Please copy the stretch of the HPC cluster text from "What Is an HPC" through "Pivotal Cloud Foundry.", changing "GPUs" to "graphics processing units".

Supplied text START

What Is an HPC Cluster?
Each server in an HPC cluster is called a node. “The nodes in each cluster work in parallel with each other, boosting processing speed to deliver high-performance computing,” the post notes.
Cameron Chehreh, CTO and vice president of pre-sales engineering at Dell EMC Federal, tells FedTech these nodes may include processing power through CPUs and GPUs on servers; tools such as NVIDIA and Intel software development kits; frameworks including TensorFlow, MXNet and Caffe; and essential platforms with Kubernetes and Pivotal Cloud Foundry.
As an Iowa State University guide notes, there may be different types of nodes for different types of tasks. These can include a headnode or login node, where users log in to HPC systems; specialized data transfer nodes; regular compute nodes; so-called “fat” nodes that have at least a terabyte of memory; graphics processing unit nodes; and more.
“All cluster nodes have the same components as a laptop or desktop: CPU cores, memory and disk space,” the guide states. “The difference between personal computer and a cluster node is in quantity, quality and power of the components.”
HPC Applications in Government
In addition to enabling critical research such a COVID-19 treatments, HPCs in government support a wide range of cutting-edge research that could not be accomplished with regular computing power.
The Energy Department’s National Renewable Energy Laboratory, for example, runs its High Performance Computing User Facility for scientists and engineers “working on solving complex computational and data analysis problems related to energy efficiency and renewable energy technologies,” the NREL says.

Supplied text END
Available data START

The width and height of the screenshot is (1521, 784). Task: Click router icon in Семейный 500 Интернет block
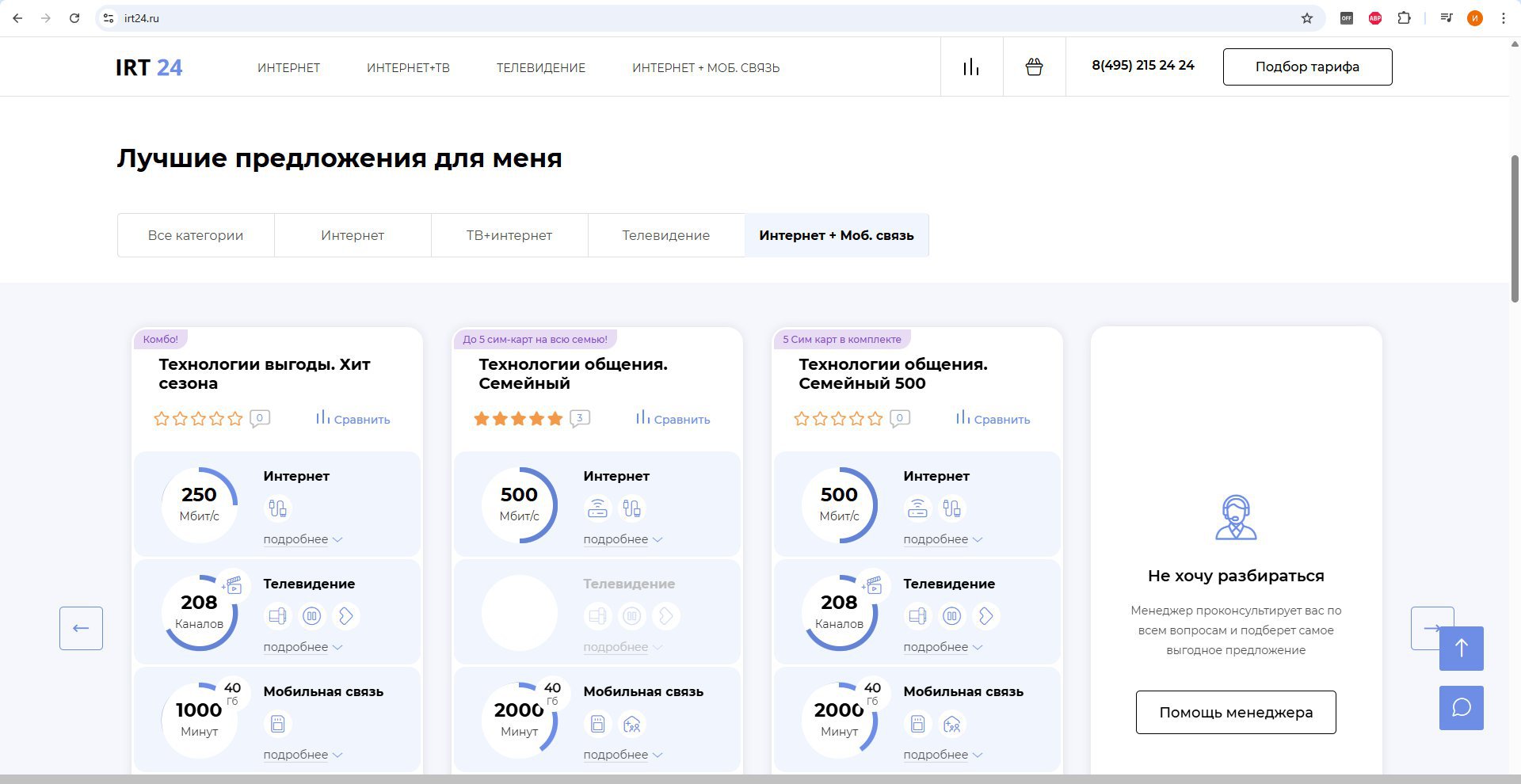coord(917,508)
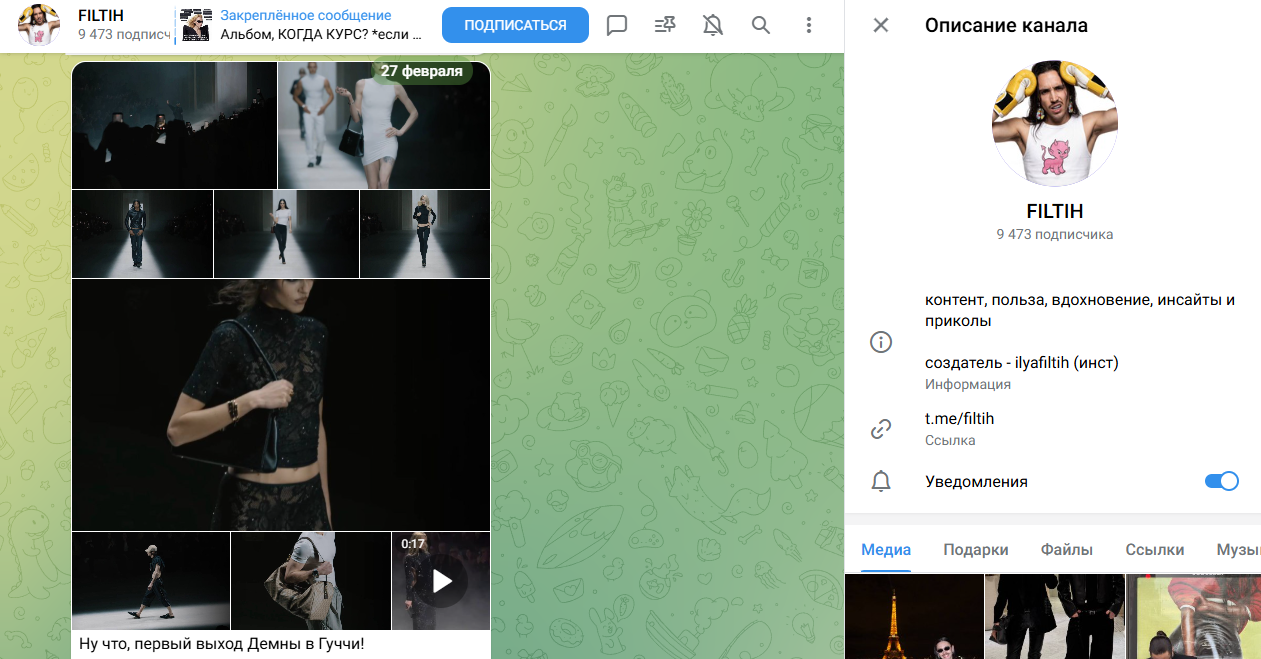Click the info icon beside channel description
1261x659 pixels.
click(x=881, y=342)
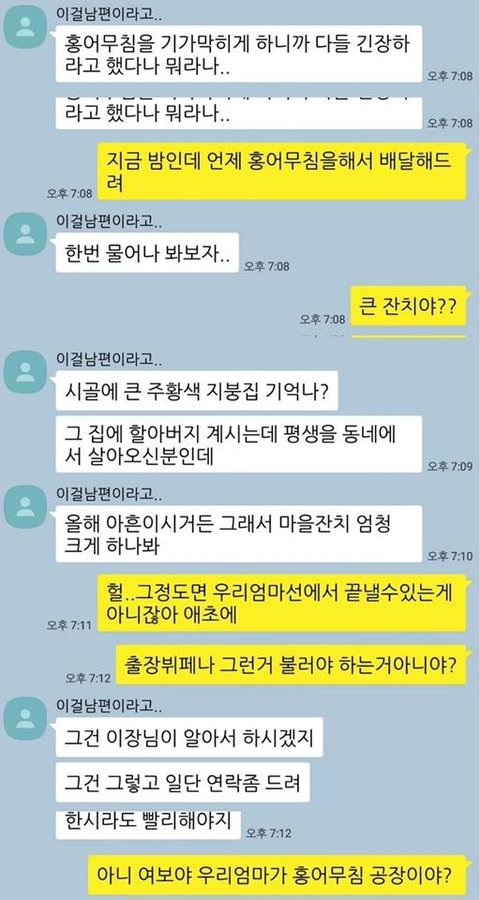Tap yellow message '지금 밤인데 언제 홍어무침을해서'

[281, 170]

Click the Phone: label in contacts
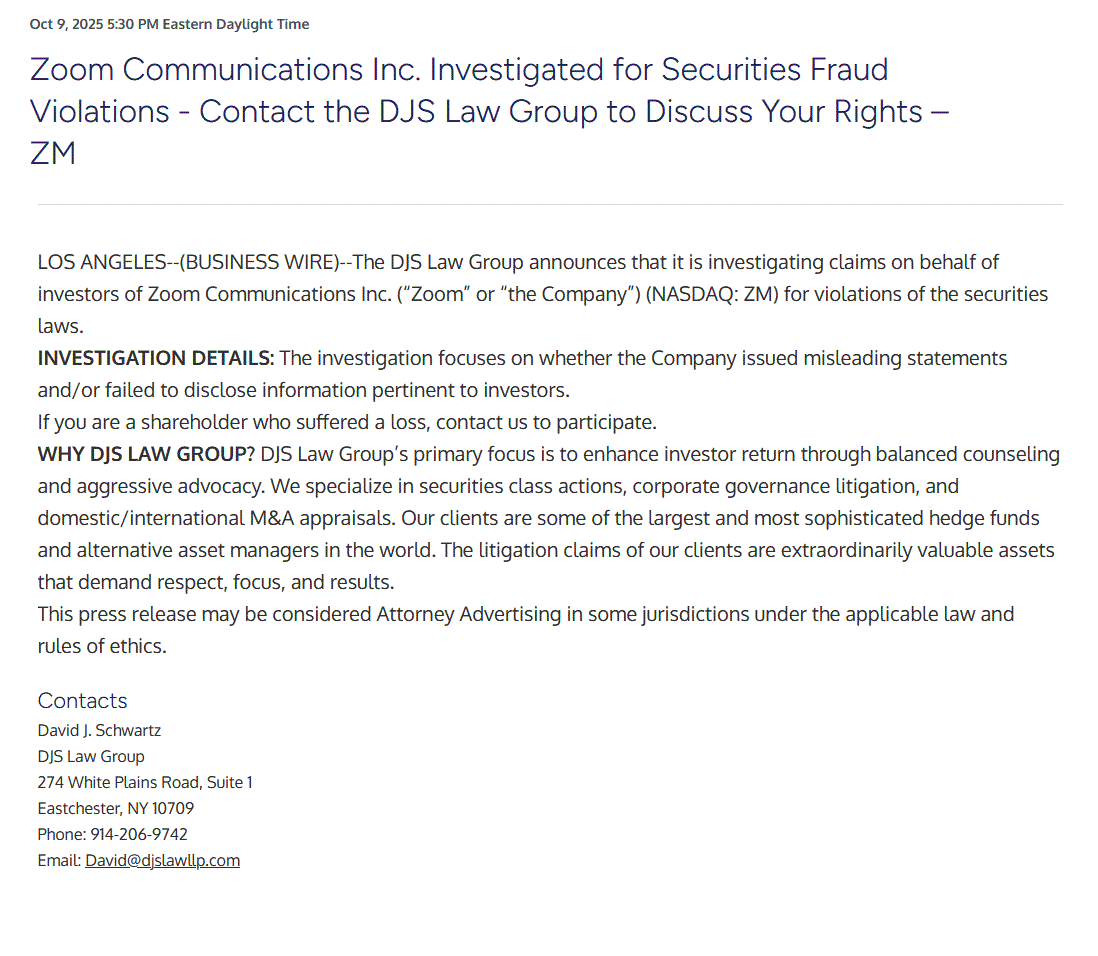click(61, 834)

Available data END
Available data START

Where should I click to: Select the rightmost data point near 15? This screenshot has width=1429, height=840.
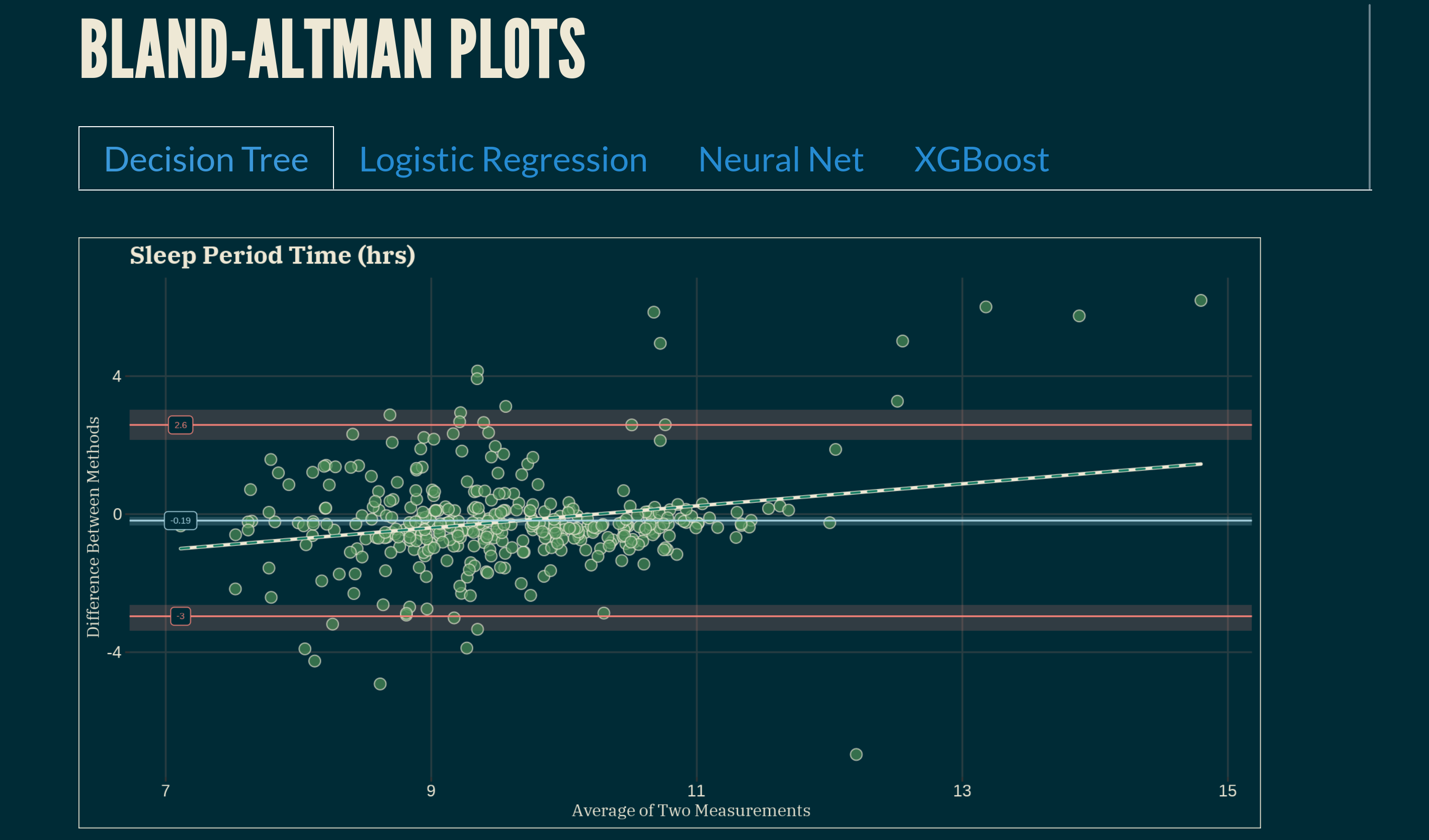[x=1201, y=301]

Available data END

» Answer section:
What Is an HPC Cluster?
Each server in an HPC cluster is called a node. “The nodes in each cluster work in parallel with each other, boosting processing speed to deliver high-performance computing,” the post notes.
Cameron Chehreh, CTO and vice president of pre-sales engineering at Dell EMC Federal, tells FedTech these nodes may include processing power through CPUs and graphics processing units on servers; tools such as NVIDIA and Intel software development kits; frameworks including TensorFlow, MXNet and Caffe; and essential platforms with Kubernetes and Pivotal Cloud Foundry.